__Supplied passage__:
****************
On an entirely different chain of thought, our recent walk in the Malverns provoked me to read a number of reports on the management of the habitats there, and I was intrigued by repeated references to NVC (National Vegetation Classification) communities. This has become the standard way of describing botanical communities and I found it fascinating because – and this is just a thought – I could use the data to look for specific plants that I’m trying to find. If you know what you’re looking for and you’ve got a good idea what sort of habitat and area you’re most likely to find it in, the process of looking for especially interesting plants becomes much less of a lottery – more of a pilgrimage. This is one of the great perils of being self-taught in any field and especially with botany.  The pronunciation of plant names becomes a fear filled exercise of avoiding humiliation. Best to own up and ask I usually find.  But also knowledge comes to you serendipitously rather than in a structured way, and so I often say to myself – I wish I’d known that years ago. On the other hand I do think it’s a great privilege never to have lost my excitement at the commonest of things.  I remember once saying to someone on a field trip that I struggled with identifying grasses – “Oh” she said rather dismissively – “Grasses are easy!” – not for me they weren’t, but I was so incensed I spent the next months laboriously learning as many as I could. Suddenly, knowing my lemmas from my awns became an occasion for genuine joy.  Whoopie – I thought – more friends!

As you see from the inset, Greta Thunberg is coming to Bristol on Friday to support the school climate emergency strikes.  It’s actually half term week so no lives will be ruined by taking an hour off revision!

Believing and belonging

The philosophers have only interpreted the world, in various ways. The point, however, is to change it.” – on Karl Marx’ gravestone.
****************
__Given material__:
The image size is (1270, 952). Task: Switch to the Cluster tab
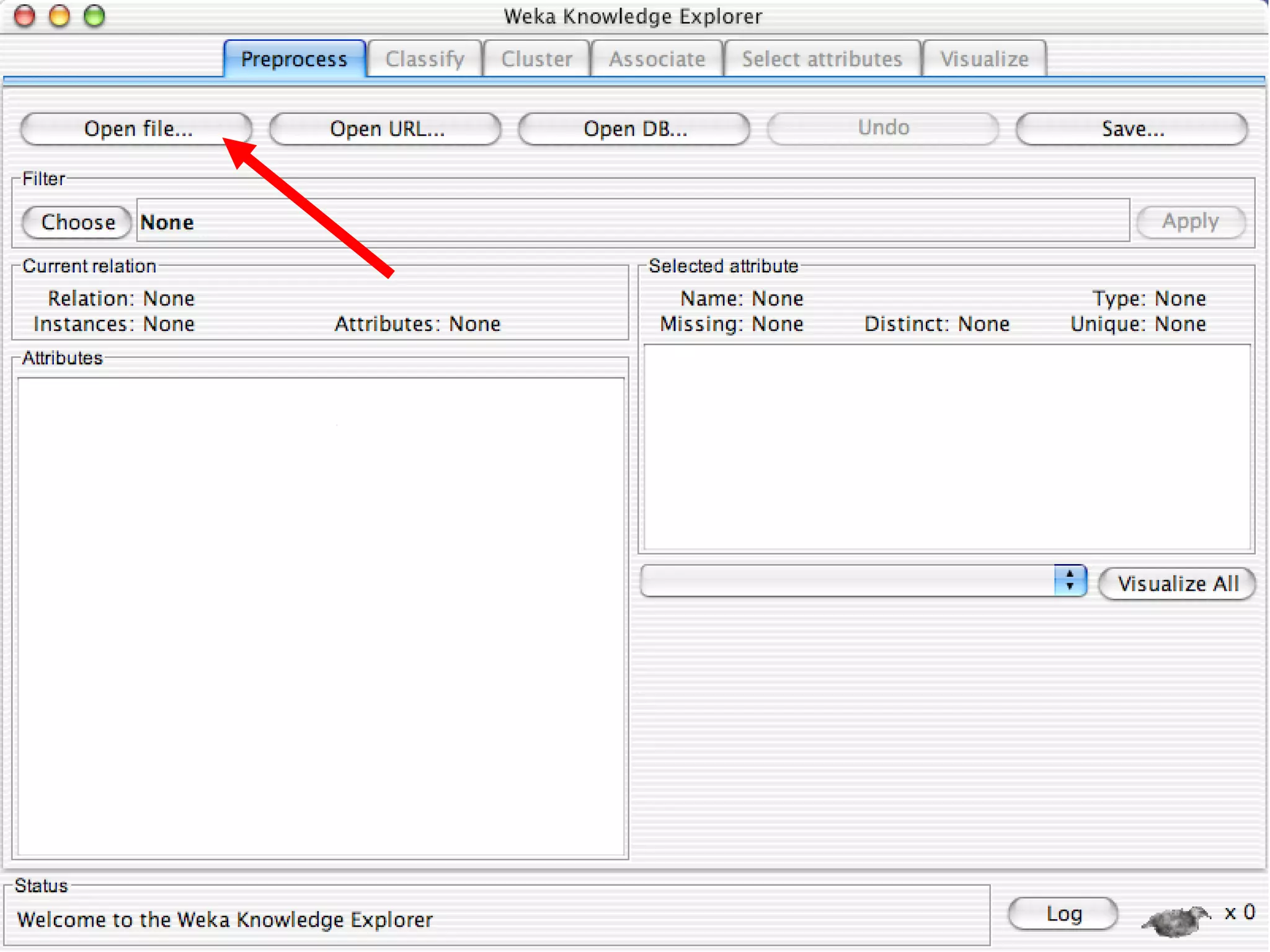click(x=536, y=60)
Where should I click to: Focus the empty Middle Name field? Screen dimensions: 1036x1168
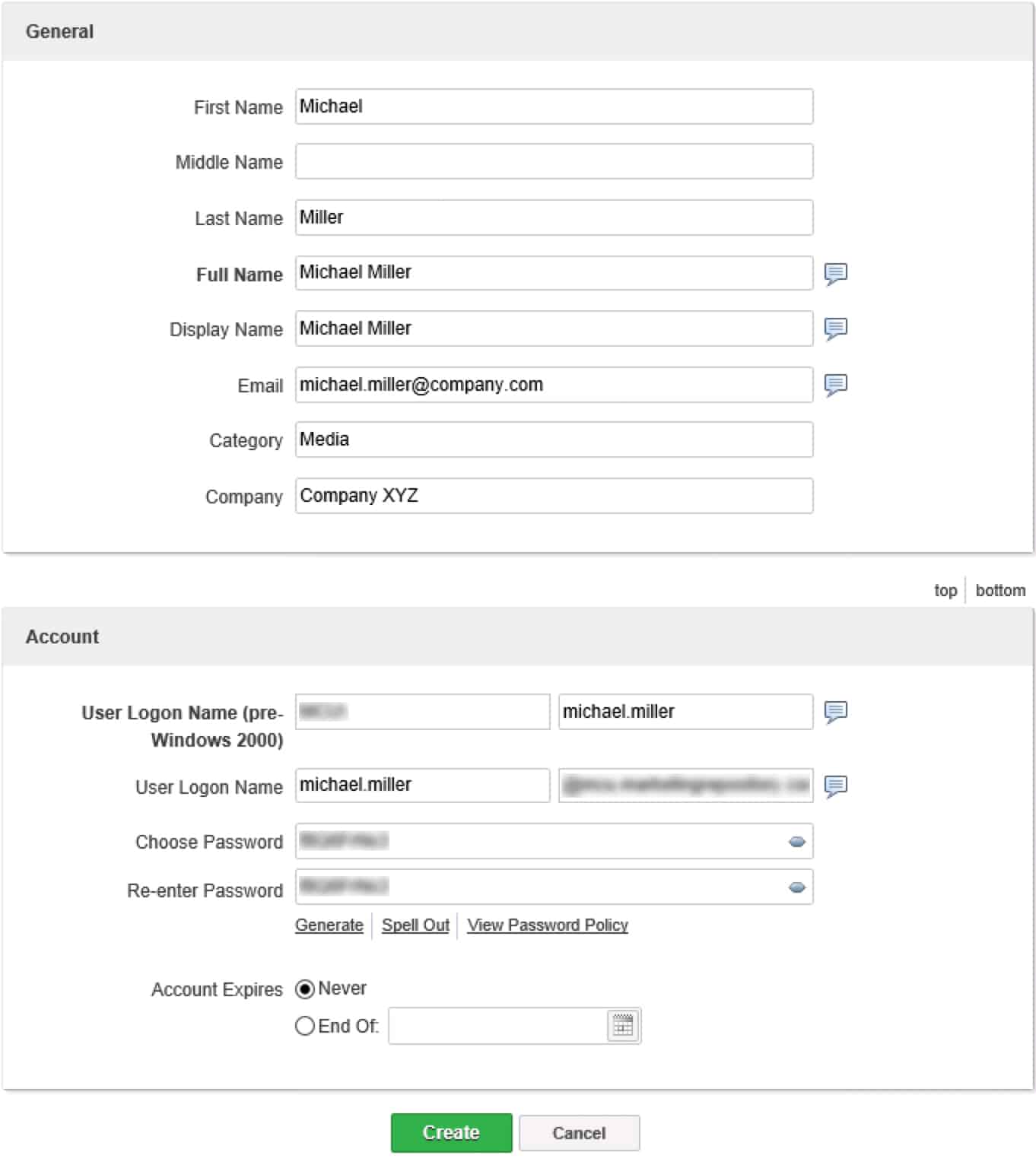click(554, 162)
****************
__Direction 1__:
Output the part of the botany passage starting at "Believing and belonging" and ending at "Karl Marx’ gravestone.", with every word unchanged.
__Direction 2__:
Check each statement against the botany passage and answer yes or no, quoting the words that decide it: (a) NVC stands for National Vegetation Classification. (b) Greta Thunberg is coming to Bristol on Saturday. (c) The writer found grasses easy to identify.

__Full response 1__:
Believing and belonging

The philosophers have only interpreted the world, in various ways. The point, however, is to change it.” – on Karl Marx’ gravestone.

__Full response 2__:
(a) Yes: "NVC (National Vegetation Classification) communities"
(b) No: "Greta Thunberg is coming to Bristol on Friday"
(c) No: "I struggled with identifying grasses"